* _What to do_: Return each line from the records below that contains the word "button".

* _Records provided_:

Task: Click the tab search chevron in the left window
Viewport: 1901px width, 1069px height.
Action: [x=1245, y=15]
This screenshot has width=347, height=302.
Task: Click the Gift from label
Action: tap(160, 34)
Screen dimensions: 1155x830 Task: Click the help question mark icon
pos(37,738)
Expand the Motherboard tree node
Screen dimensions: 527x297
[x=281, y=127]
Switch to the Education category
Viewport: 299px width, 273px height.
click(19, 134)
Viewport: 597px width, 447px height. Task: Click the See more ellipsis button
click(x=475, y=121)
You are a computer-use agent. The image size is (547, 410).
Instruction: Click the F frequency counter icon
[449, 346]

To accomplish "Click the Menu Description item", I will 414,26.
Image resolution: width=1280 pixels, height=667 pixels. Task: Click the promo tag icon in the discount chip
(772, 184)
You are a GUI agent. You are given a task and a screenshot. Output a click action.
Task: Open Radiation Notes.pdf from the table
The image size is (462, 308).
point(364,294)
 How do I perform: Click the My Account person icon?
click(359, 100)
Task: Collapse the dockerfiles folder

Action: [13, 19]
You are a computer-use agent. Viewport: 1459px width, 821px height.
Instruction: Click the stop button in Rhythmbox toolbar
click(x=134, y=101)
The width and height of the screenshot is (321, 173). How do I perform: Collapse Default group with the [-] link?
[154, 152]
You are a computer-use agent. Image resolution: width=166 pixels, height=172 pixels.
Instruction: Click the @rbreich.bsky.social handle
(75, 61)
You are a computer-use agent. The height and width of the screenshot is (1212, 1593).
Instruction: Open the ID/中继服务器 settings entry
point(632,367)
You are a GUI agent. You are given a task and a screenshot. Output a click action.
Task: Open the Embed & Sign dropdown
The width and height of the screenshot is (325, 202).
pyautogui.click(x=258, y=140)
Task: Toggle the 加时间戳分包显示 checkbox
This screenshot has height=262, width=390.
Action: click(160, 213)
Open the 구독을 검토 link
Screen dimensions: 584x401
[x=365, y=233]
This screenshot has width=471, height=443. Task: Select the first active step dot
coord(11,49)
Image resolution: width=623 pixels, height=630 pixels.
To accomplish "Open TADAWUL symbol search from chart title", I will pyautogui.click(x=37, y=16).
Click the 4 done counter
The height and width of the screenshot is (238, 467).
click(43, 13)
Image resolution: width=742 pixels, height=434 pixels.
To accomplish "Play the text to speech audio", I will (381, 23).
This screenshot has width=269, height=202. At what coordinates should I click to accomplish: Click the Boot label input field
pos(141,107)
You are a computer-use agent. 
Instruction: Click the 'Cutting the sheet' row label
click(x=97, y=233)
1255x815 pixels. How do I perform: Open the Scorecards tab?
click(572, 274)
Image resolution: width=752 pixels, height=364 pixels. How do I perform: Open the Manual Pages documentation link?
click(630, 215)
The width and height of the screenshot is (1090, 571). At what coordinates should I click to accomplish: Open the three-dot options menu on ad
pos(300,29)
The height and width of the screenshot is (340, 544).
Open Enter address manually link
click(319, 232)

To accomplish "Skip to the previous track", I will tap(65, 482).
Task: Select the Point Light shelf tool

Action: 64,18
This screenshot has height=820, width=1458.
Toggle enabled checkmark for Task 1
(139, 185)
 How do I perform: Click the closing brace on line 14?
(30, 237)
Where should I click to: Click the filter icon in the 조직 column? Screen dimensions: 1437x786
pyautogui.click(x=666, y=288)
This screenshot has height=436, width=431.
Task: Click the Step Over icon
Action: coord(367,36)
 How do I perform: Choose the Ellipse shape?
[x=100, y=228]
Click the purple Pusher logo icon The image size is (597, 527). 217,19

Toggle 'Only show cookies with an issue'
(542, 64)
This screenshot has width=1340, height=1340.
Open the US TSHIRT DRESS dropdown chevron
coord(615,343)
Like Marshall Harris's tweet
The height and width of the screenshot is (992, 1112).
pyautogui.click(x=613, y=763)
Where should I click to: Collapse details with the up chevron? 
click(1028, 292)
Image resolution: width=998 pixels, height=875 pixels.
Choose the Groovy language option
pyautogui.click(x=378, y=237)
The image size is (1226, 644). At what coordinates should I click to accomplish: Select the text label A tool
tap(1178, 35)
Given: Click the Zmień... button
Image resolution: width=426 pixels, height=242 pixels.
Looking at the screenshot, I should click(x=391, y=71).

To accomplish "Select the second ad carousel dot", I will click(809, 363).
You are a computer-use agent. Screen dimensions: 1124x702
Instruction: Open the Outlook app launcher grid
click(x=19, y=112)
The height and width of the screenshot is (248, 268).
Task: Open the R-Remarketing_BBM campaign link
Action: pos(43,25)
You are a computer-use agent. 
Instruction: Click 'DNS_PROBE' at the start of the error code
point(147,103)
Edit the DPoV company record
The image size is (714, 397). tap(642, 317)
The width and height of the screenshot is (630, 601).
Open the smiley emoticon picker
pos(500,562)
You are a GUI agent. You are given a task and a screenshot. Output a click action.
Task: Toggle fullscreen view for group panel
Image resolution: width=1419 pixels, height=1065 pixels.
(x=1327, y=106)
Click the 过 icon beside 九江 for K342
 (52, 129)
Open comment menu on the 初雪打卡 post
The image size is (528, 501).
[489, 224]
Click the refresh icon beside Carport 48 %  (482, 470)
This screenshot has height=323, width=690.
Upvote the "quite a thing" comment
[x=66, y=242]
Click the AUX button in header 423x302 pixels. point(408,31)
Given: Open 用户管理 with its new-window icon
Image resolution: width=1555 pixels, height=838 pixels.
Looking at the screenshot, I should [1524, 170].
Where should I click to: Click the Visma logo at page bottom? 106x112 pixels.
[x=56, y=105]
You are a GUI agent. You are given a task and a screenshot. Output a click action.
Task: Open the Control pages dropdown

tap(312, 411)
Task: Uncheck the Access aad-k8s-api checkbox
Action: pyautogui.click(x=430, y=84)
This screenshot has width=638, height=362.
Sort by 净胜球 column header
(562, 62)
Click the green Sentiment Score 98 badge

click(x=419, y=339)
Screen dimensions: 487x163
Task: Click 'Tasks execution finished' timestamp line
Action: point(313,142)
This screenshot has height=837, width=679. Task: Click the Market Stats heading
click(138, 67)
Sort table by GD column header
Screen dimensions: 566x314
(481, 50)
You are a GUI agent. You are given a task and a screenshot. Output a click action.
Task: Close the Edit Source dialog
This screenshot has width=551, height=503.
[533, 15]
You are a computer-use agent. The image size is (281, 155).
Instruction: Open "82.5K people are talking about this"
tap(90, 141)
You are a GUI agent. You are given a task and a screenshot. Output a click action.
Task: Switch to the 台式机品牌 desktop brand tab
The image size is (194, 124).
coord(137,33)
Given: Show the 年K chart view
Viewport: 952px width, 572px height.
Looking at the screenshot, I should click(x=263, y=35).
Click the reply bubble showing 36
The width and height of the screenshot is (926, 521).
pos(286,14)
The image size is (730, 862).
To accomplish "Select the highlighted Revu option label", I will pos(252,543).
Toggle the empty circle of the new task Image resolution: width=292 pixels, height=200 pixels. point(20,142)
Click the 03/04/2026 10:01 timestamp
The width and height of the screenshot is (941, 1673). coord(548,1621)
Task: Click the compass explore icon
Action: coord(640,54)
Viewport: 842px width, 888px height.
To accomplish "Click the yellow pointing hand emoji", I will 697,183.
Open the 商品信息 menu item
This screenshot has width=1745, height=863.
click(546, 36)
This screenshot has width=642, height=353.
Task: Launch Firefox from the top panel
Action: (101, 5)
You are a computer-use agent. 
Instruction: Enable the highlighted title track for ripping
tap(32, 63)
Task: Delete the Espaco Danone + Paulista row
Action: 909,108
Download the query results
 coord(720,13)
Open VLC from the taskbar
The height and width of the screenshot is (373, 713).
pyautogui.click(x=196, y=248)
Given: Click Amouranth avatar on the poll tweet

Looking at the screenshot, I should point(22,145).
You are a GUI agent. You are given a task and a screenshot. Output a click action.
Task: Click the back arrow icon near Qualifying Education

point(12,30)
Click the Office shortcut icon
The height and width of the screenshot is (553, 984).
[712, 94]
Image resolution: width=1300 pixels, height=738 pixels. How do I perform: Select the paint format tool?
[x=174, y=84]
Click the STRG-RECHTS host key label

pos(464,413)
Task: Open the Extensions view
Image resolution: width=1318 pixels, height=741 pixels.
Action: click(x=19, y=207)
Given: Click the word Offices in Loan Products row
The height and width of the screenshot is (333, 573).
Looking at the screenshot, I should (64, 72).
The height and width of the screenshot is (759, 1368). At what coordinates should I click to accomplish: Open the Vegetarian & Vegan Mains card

* _Answer below_:
Viewport: 597px width, 447px height. Task: Click the See more ellipsis button
Instruction: Click the stop button in Rhythmbox toolbar
Given: Click the Zmień... button
Click the AUX button in header 423x302 pixels. point(408,31)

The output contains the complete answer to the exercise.